▸ **Goal of the exercise**: Copy out the items below exactly, from the line that contains "Task: Click the" through the line that contains "click(x=496, y=222)", including both of those lines. Leave the pictures out of your copy.

Collection entries:
········
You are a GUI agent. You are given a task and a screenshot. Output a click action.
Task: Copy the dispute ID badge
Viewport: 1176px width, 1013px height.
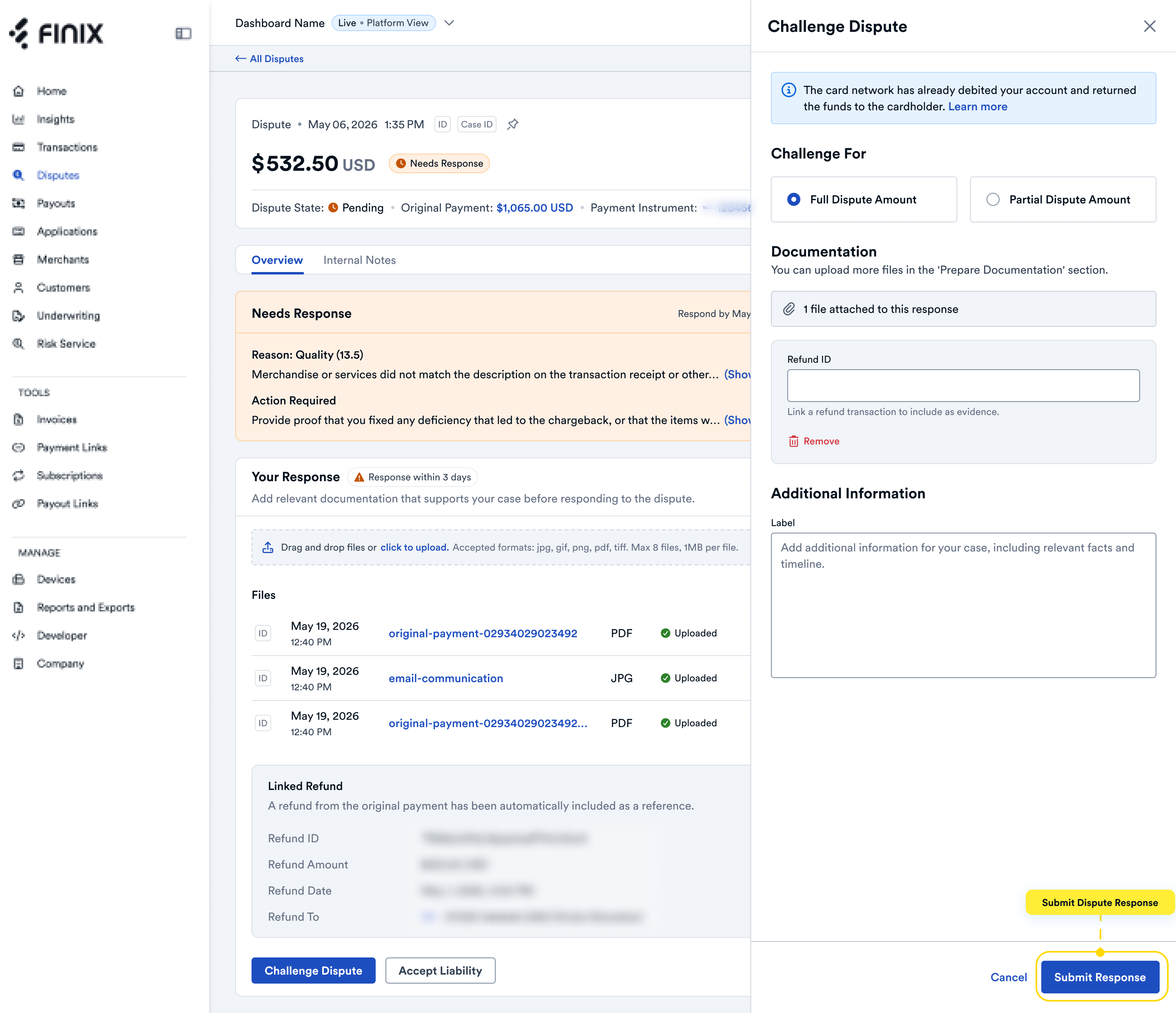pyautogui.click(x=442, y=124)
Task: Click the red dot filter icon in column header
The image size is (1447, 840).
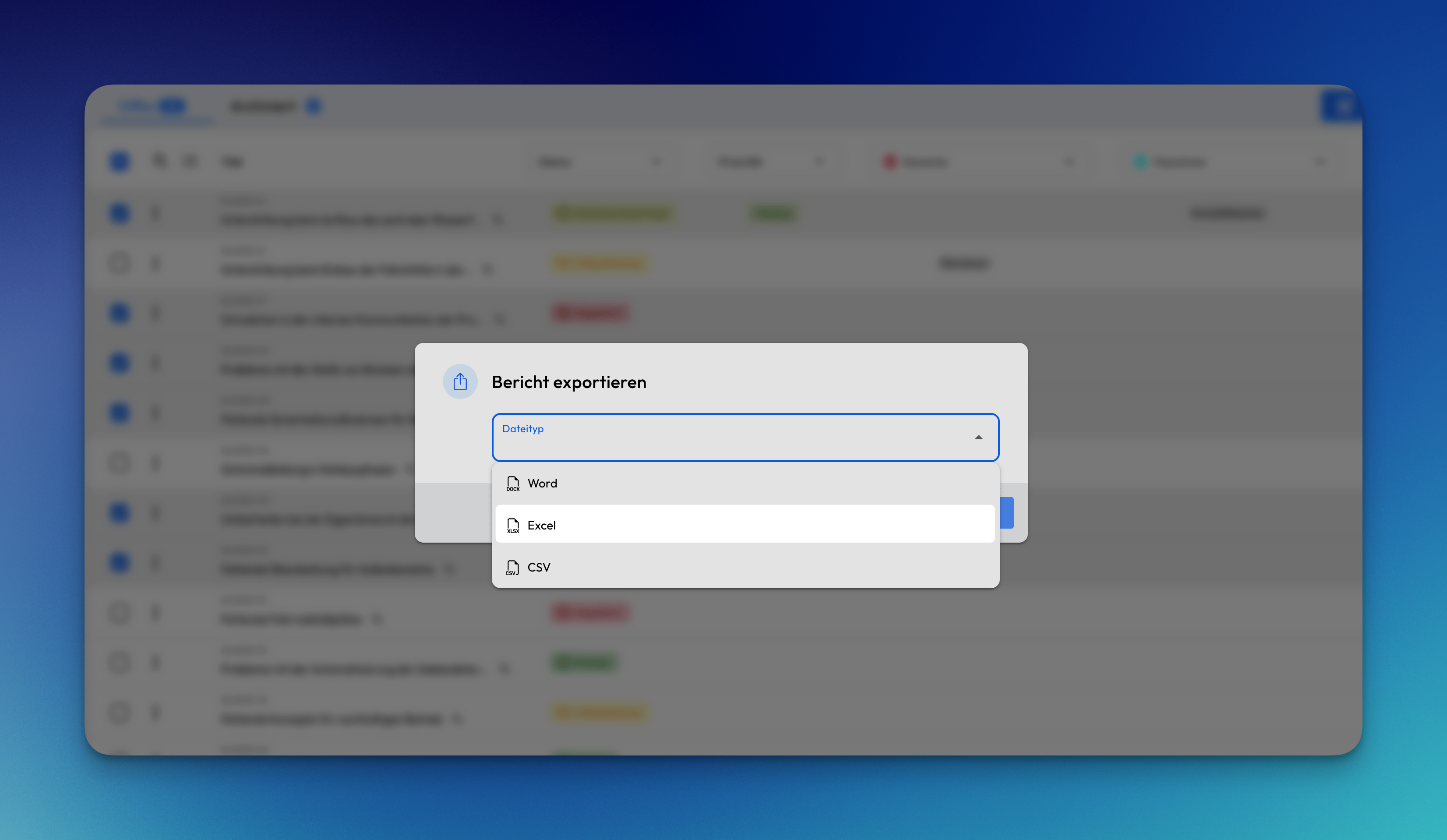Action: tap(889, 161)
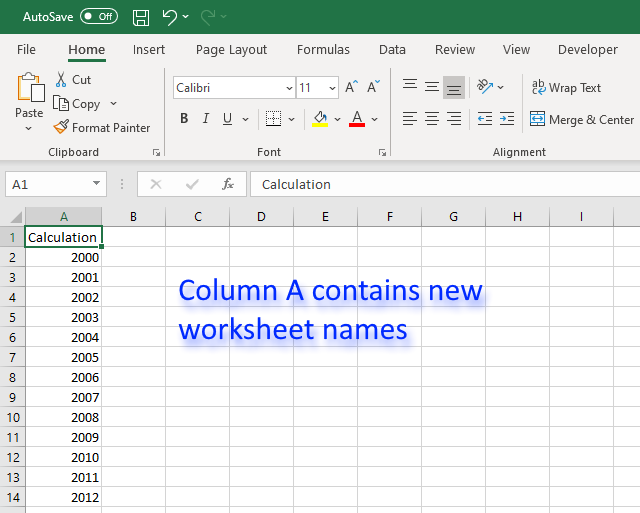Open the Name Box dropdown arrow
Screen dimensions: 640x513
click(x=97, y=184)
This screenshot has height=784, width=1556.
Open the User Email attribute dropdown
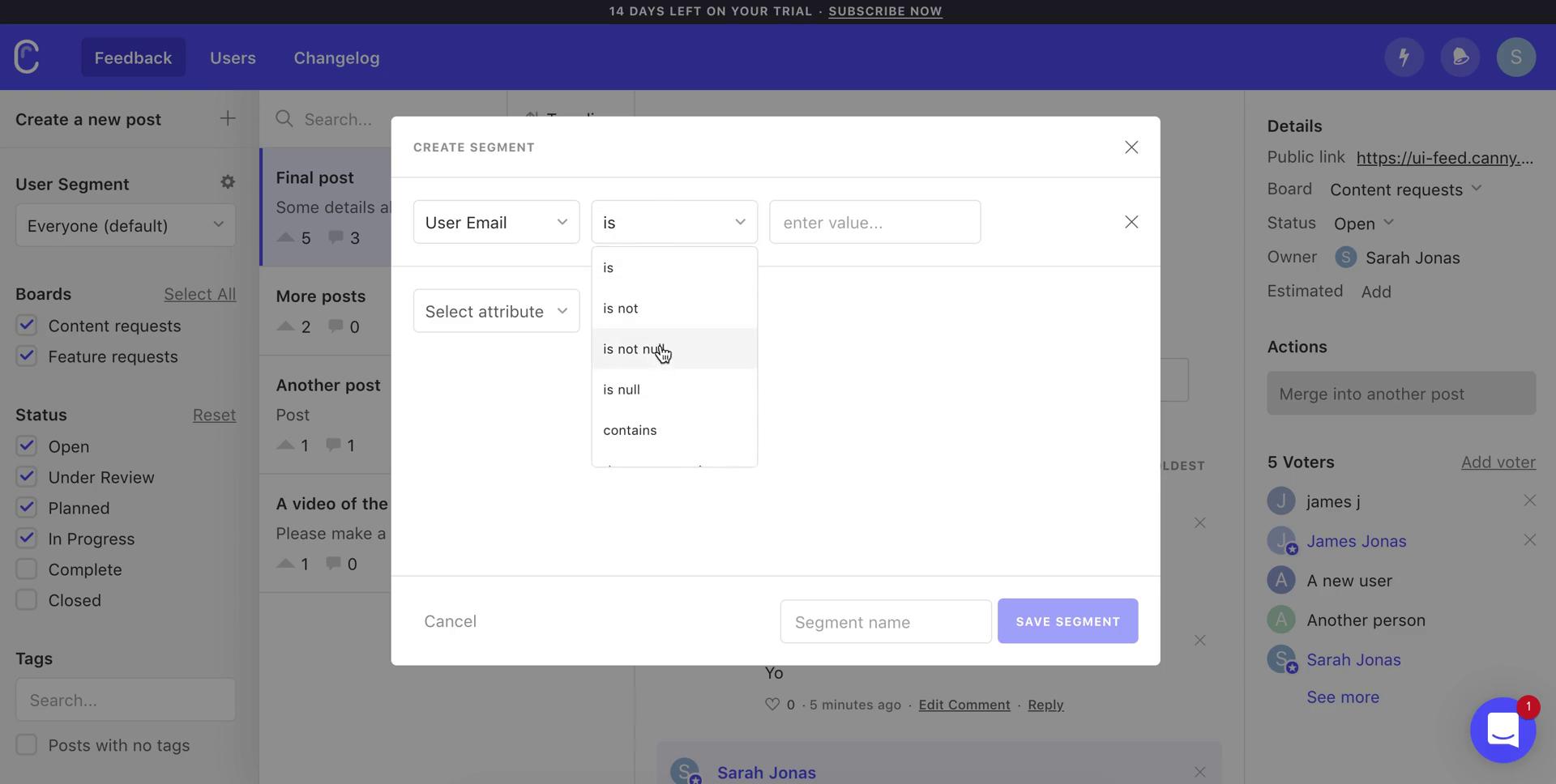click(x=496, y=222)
········
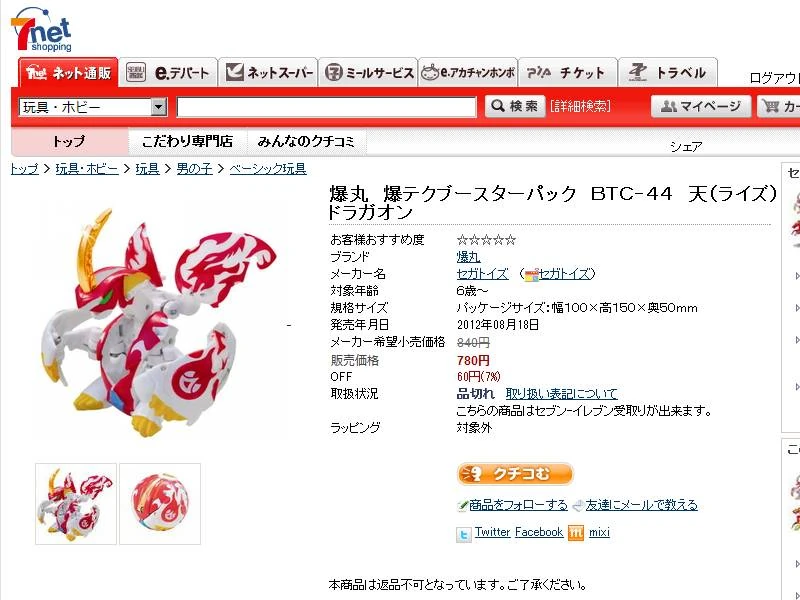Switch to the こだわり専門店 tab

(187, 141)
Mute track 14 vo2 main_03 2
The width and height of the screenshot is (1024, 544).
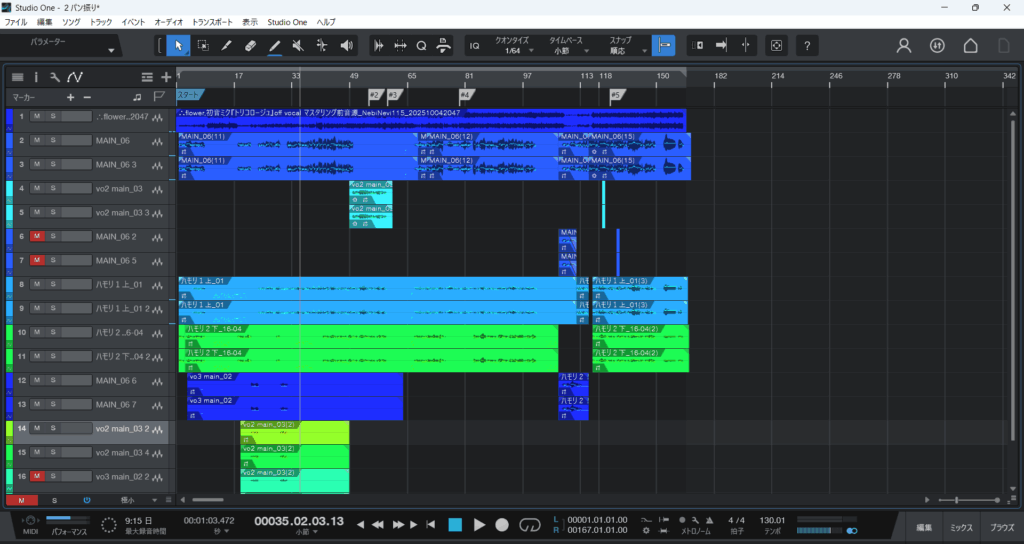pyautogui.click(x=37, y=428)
········
▸ **Result of this exercise**:
Task: Click the red dot filter icon in column header
The image size is (1447, 840).
Action: tap(889, 161)
Open the Name Box dropdown arrow
Screen dimensions: 640x513
click(x=97, y=184)
This screenshot has height=784, width=1556.
Open the User Email attribute dropdown
click(x=496, y=222)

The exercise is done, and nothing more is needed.